Dos siglos después pasan cosas bonitas aunque pasen, también, tantas cosas tan feas. Las apps, por ejemplo, nunca instituyen un chat para que los empleados interactúen entre sí, sino solamente uno en el que puedan trasladar ruegos individuales a la empresa. Esta fomenta la competición entre sus trabajadores, que aprenden a pelearse y a ser estajanovistas para conseguir los mejores turnos. Pero algunos riders con conocimientos de informática crean chats propios y semisecretos —que la empresa trata de ahogar— para trabar contacto con sus compañeros. Una vez creados, sirven para todo tipo de cosas: desde acordar un apagón coordinado a modo de huelga digital —ya ha pasado algunas veces— hasta compartir memes y chascarrillos sobre la empresa, o satirizando la vida rider. También para intercambiar información sobre atajos, bicis de segunda mano, tiendas de repuestos baratos o instrucciones para falsificar el caro certificado sanitario que las plataformas piden en China. Y también para repartirse los turnos de forma más democrática. Son, en fin, un sindicato. Uno digital, pero que desempeña la misma función múltiple que los analógicos: forjar un colectivo unido, lo mismo en el apoyo mutuo (también moral, psíquico) que para la protesta.
----
REQUISITOS DE TAREA
**A.** Responde estas preguntas según el texto sobre los chats de los riders:
(i) ¿Para qué sirve el único chat que instituyen las apps?
(ii) ¿Qué certificado piden las plataformas en China?
(iii) ¿Qué acuerdan a veces los riders a modo de huelga digital?
**B.** Indica si cada afirmación concuerda con el texto sobre los chats de los riders y cita las palabras que lo deciden:
(i) Las apps instituyen un chat para que los empleados interactúen entre sí.
(ii) La empresa trata de ahogar los chats propios de los riders.
(iii) El apagón coordinado nunca se ha producido.
**C.** Prosigue el texto sobre los chats de los riders a partir de su última oración.

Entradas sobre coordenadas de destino
----
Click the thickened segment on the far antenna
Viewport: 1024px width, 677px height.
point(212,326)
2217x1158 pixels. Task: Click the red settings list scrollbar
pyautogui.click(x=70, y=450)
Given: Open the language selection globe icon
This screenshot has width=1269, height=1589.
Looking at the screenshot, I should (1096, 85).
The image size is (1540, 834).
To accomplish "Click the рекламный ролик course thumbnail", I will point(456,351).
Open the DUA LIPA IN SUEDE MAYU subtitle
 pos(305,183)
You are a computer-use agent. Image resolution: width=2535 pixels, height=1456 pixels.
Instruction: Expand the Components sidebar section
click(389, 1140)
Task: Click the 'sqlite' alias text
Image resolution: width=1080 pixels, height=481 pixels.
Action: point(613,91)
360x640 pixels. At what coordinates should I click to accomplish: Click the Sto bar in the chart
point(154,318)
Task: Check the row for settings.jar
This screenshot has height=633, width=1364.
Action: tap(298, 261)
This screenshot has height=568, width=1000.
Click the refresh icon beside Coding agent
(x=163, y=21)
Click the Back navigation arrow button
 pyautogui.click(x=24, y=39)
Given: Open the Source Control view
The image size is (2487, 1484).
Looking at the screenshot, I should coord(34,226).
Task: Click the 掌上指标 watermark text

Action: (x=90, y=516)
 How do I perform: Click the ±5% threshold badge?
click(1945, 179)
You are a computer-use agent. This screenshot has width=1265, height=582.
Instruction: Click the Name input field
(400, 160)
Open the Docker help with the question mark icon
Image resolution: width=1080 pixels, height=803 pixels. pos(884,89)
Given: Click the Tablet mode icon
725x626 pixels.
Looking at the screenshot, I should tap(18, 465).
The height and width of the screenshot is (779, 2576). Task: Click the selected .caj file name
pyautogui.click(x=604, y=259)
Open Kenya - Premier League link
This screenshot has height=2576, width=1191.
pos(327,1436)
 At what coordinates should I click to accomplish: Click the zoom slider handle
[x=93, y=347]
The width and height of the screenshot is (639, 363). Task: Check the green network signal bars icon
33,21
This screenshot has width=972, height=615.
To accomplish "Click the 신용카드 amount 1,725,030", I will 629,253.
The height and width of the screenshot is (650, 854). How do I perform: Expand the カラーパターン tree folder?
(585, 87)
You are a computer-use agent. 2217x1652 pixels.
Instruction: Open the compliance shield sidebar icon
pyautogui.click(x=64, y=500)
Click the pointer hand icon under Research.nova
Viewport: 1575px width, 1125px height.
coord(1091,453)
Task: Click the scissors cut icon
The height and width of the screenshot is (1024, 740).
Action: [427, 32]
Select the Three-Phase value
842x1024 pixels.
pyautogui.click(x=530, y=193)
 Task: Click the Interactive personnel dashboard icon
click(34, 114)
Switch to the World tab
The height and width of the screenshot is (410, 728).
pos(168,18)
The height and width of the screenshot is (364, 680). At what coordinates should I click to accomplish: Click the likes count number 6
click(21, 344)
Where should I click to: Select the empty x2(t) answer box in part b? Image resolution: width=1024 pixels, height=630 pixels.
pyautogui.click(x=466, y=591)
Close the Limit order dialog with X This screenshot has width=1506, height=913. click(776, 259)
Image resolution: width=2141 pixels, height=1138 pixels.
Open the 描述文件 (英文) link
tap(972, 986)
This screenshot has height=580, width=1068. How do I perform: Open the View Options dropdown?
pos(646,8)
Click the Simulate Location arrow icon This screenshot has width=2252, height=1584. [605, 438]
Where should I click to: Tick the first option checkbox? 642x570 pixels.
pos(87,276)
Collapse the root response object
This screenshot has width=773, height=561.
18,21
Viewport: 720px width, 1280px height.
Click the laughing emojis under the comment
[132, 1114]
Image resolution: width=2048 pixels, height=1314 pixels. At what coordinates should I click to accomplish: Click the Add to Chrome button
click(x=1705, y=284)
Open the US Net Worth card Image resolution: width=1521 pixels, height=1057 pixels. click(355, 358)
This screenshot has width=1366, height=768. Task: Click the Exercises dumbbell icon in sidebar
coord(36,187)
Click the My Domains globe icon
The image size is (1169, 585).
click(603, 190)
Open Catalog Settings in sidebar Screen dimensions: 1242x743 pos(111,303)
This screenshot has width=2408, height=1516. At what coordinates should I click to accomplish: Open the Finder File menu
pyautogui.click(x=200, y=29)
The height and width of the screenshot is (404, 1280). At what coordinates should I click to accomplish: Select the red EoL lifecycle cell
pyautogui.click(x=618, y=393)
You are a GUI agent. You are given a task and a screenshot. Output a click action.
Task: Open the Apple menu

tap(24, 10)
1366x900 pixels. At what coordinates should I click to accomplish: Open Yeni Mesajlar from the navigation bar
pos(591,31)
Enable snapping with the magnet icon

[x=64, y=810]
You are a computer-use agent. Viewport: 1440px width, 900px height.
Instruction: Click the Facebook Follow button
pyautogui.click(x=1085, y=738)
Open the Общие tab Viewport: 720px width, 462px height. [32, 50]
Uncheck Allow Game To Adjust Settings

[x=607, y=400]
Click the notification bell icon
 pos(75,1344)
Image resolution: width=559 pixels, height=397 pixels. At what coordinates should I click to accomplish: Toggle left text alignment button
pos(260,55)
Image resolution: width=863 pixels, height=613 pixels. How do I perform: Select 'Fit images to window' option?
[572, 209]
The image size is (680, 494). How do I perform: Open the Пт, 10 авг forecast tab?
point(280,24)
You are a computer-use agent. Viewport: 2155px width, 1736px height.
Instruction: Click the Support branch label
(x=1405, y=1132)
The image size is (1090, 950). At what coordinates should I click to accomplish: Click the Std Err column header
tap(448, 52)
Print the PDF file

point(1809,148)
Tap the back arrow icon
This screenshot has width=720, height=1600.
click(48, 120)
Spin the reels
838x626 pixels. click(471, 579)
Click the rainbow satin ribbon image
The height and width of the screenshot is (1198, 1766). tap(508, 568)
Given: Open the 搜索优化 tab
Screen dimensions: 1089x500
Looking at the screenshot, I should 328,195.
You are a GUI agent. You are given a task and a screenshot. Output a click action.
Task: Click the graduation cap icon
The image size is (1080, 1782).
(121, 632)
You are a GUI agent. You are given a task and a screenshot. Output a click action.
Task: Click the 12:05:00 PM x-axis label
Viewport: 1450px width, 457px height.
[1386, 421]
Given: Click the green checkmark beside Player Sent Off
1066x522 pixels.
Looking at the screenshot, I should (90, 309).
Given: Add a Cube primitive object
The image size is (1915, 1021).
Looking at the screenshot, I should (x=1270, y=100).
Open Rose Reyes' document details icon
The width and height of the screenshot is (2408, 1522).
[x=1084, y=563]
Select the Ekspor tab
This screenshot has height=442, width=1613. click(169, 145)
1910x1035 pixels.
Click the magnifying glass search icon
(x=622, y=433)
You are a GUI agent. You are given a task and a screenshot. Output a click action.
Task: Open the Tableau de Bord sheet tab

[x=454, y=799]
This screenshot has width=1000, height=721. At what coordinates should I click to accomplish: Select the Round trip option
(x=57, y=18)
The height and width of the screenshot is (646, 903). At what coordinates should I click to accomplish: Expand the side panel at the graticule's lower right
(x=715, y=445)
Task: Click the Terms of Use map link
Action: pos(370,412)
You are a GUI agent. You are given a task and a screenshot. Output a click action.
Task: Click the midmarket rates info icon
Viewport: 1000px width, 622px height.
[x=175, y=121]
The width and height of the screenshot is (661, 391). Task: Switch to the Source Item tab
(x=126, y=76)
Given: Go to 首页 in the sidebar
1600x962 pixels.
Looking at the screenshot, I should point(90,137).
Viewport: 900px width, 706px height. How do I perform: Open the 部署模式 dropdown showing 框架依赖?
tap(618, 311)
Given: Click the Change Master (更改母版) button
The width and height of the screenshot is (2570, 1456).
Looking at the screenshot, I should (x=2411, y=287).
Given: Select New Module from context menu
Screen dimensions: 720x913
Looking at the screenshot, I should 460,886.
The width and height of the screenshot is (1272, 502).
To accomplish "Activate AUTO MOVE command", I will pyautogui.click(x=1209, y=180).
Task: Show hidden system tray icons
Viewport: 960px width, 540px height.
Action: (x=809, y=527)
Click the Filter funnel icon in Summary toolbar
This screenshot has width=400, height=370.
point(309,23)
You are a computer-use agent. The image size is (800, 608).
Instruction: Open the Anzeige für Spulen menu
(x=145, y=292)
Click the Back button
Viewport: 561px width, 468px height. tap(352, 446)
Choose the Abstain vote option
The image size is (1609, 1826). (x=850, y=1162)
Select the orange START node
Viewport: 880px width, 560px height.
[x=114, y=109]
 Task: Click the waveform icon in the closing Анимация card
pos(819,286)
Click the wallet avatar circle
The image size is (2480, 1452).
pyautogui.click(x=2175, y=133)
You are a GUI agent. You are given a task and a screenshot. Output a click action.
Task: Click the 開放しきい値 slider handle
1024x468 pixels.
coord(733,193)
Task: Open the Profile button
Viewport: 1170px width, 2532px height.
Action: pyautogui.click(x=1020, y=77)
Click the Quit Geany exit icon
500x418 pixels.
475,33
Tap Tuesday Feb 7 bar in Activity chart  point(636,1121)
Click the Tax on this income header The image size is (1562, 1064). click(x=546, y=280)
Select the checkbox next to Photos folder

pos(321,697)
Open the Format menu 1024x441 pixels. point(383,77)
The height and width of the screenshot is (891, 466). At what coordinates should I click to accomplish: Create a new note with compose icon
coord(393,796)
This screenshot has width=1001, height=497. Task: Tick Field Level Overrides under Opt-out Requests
----
RESPUESTAS ESPERADAS
**A.**
(i) Para que los empleados puedan trasladar ruegos individuales a la empresa.
(ii) El caro certificado sanitario.
(iii) Un apagón coordinado.

**B.**
(i) No: "nunca instituyen un chat para que los empleados interactúen entre sí".
(ii) Sí: "crean chats propios y semisecretos —que la empresa trata de ahogar—".
(iii) No: "ya ha pasado algunas veces".

**C.**
El sindicalismo no ha muerto aunque agonicen los sindicatos clásicos, sino que renace bajo nuevas formas, como siempre lo ha hecho. El viejo topo sigue excavando su túnel eterno. Los riders tienen conciencia de clase —la van desarrollando— y la emplean contra sus patronos igual que los obreros de la revolución industrial. Estos no necesitaban leerse El capital ni comprender el capitalismo para luchar con mucha eficacia contra él, y con los siervos del algoritmo ocurre lo mismo. Es curioso leer (lo leo en otra parte; una investigación aún no publicada, y que por eso no citaré) que los riders no suelen estar familiarizados con la noción de algoritmo, a pesar de la habilidad con la que llegan a predecirlo, comprenderlo, burlarlo y trampearlo en su beneficio. Descubren ángulos muertos de su control, bugs de la app, triquiñuelas cibernéticas para lograr que se les envíe a las mejores zonas a las mejores horas o hasta quedarse con un pedido sin que les descubran ni les despidan. Esto no es lucha colectiva, no es sindicalismo, pero yo veo en ello la fase Robin Hood o Curro Jiménez —el bandolero legítimo, el pícaro entendible— de algo más grande y colectivo.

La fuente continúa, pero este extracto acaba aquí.